- **DIRECTIONS FOR THIS TASK**
In the items from the line with "1188x493 pixels." up to and including the line with "tap(62, 199)", rename "model name" to "product label" and leave everything else unchanged. Give back only those lines, with the pictures left out.

- **SOURCE DATA**
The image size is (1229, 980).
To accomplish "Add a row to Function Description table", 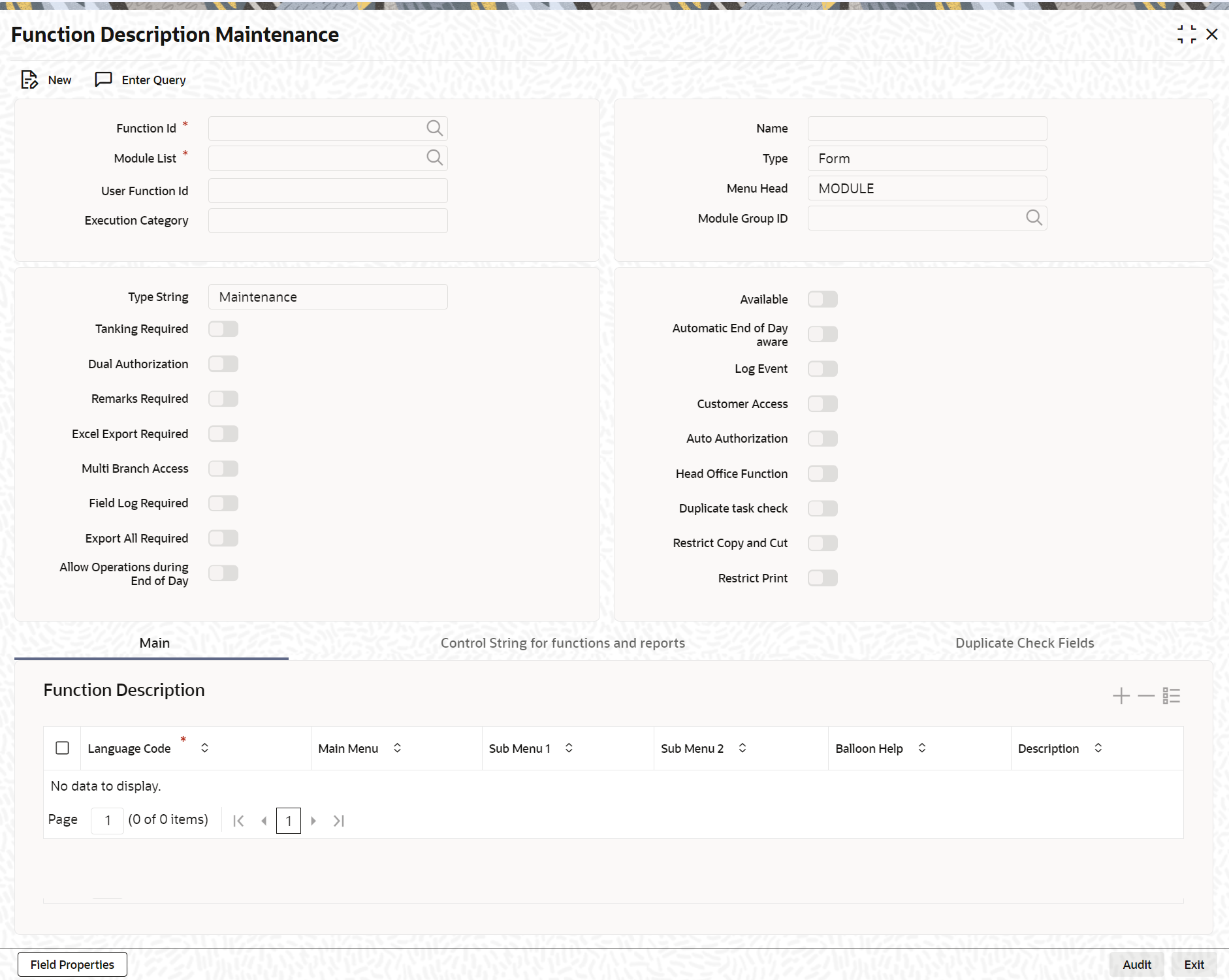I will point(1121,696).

==

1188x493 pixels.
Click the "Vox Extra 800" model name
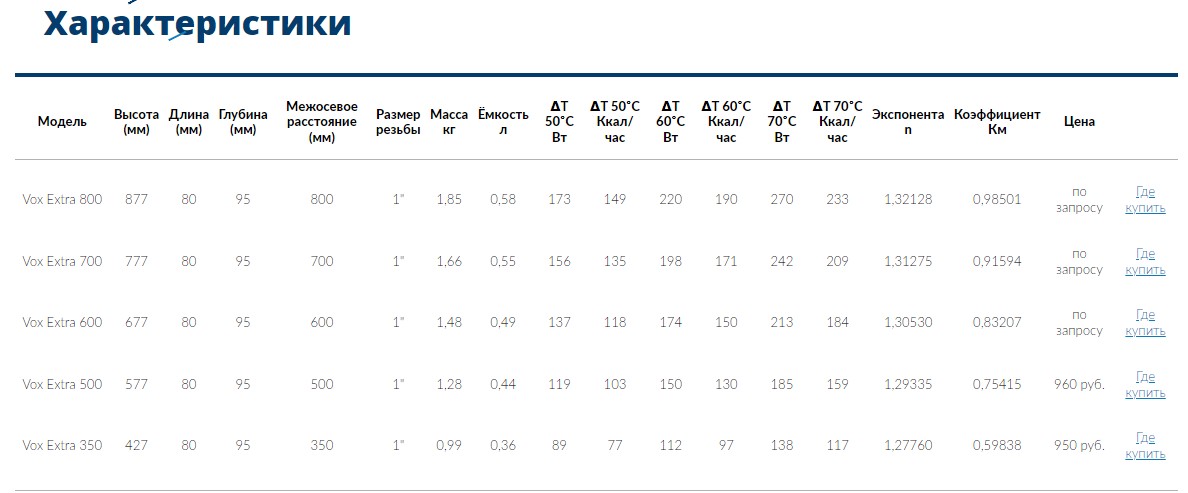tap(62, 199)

* * *

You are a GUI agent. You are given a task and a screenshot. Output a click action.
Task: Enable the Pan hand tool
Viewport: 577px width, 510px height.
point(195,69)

- **OUTPUT FOR THIS TASK**
1188x493 pixels.
Click the "Vox Extra 800" product label
tap(62, 199)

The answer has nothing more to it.